■ **WORK INSTRUCTION**
Check each line of the data below for the word "icon", then extract the ones that have it.

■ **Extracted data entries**
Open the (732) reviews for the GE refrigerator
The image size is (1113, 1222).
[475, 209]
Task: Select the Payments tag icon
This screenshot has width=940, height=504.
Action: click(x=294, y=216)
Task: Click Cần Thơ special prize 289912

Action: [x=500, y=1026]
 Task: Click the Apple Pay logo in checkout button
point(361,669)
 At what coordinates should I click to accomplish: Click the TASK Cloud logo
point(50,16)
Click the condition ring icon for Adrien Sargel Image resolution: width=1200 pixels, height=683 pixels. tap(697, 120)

■ **WRITTEN ANSWER**
Task: Select the Payments tag icon
Click the condition ring icon for Adrien Sargel Image resolution: width=1200 pixels, height=683 pixels. tap(697, 120)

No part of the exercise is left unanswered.